▸ **PASSAGE SHOWN**
Timberlands’ big, hairy, audacious goal

Friday 19 Aug 2022

 
In May 2017, New Zealand’s Timberlands Ltd Board of Directors and senior managers toured through Puruki Experimental Forest in the Central North Island with a team of Scion scientists. As they stood on the top of a hill in Puruki they could see their own Kaingaroa Forest estate, just 20 kilometres to the east and they knew that they needed to think big. Really big.

Scion’s Puruki Experimental Forest is one of the most productive radiata pine plantations in New Zealand. What the Timberlands directors saw with their own eyes at Puruki were pine growth rates twice what they were achieving in Kaingaroa Forest. This showed the Timberlands Board what was possible and helped drive the goal to double productivity in Kaingaroa Forest over the next 30 years.

That means catapulting average growth rates from 25 cubic metres per hectare per year to 50 cubic metres annually, by 2050. Fifty cubic metres by 2050 became known as ‘50 by 50’. By Timberlands’ own admission – this is a big, hairy, audacious goal.

▸ **TASK INSTRUCTIONS**
1. Rewrite the Timberlands article starting at "Scion’s Puruki Experimental" and ending at "hairy, audacious goal.", putting "Pinus radiata" in place of "radiata pine".
2. List every year mentioned in the Timberlands article.
The lines that come next are separate material and have no connection to the Timberlands article.

Element lookup records
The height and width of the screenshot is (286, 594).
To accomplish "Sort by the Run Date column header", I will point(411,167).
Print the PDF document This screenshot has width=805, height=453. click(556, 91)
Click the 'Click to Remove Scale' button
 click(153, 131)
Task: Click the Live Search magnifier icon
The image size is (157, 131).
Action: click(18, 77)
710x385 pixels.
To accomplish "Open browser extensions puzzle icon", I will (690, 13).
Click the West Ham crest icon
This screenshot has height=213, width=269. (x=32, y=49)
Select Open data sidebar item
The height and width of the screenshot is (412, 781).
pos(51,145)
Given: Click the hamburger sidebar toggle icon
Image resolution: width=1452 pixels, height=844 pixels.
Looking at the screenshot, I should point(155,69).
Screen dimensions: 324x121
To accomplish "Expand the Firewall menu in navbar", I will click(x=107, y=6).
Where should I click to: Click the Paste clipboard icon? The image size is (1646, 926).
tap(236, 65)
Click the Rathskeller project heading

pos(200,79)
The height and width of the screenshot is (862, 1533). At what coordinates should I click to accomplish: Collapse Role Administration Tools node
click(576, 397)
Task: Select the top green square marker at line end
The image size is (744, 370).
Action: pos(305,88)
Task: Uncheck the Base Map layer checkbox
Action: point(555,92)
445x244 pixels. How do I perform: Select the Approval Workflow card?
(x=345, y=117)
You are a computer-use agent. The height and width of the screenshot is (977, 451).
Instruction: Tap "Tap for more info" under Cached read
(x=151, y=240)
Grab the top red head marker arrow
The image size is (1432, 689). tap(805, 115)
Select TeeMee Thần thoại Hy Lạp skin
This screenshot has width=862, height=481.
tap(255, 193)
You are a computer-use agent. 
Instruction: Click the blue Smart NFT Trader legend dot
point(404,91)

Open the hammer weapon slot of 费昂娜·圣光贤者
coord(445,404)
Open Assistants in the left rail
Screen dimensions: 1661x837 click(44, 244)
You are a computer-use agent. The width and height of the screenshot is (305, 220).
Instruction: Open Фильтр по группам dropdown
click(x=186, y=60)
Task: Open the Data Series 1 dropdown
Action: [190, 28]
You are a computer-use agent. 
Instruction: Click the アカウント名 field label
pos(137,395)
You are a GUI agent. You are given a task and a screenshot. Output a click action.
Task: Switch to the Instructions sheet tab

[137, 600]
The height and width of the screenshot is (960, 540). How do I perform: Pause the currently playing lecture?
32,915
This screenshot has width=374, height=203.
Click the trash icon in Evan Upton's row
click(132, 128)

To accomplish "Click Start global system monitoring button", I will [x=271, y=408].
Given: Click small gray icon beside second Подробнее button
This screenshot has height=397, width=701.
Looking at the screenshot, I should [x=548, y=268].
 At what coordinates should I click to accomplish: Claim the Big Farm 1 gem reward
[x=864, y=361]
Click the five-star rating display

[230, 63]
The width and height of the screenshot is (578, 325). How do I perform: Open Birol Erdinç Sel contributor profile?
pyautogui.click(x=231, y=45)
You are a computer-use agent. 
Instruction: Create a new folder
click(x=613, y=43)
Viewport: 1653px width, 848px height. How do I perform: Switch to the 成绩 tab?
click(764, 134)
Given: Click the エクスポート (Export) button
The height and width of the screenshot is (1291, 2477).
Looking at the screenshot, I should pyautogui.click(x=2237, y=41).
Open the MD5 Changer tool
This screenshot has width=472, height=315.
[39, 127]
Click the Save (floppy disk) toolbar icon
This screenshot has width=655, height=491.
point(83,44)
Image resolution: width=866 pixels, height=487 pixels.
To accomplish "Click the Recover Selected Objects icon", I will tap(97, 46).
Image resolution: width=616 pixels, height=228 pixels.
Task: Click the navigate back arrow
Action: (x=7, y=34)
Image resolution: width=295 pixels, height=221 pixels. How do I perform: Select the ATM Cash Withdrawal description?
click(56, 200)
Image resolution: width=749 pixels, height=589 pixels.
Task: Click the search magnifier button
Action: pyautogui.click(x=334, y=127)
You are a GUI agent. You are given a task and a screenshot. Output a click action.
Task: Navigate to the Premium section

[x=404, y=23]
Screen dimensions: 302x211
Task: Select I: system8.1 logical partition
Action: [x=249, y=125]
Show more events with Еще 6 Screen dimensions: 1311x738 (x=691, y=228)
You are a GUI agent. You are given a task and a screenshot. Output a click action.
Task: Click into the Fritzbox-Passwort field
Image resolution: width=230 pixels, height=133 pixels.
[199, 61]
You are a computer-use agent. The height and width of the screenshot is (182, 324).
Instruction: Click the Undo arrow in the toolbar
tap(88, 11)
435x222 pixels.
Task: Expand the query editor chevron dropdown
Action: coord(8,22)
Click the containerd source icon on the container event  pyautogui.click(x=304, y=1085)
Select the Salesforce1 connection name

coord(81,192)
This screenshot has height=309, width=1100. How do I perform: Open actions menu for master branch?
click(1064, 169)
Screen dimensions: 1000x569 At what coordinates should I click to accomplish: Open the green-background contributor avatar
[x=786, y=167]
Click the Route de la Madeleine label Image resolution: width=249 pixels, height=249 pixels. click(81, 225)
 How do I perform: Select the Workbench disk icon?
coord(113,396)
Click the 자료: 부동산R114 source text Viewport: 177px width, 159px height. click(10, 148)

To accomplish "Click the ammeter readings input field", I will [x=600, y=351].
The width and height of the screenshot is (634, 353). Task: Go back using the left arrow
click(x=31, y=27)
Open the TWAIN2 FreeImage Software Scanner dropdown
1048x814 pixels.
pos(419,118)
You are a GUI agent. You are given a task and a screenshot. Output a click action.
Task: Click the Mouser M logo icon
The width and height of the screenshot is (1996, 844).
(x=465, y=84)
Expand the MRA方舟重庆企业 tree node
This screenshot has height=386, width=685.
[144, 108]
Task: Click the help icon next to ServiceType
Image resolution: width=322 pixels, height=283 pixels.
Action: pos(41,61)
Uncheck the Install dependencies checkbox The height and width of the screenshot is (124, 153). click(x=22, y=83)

▸ **EXPECTED OUTPUTS**
1.
Scion’s Puruki Experimental Forest is one of the most productive Pinus radiata plantations in New Zealand. What the Timberlands directors saw with their own eyes at Puruki were pine growth rates twice what they were achieving in Kaingaroa Forest. This showed the Timberlands Board what was possible and helped drive the goal to double productivity in Kaingaroa Forest over the next 30 years.

That means catapulting average growth rates from 25 cubic metres per hectare per year to 50 cubic metres annually, by 2050. Fifty cubic metres by 2050 became known as ‘50 by 50’. By Timberlands’ own admission – this is a big, hairy, audacious goal.

2. 2022, 2017, 2050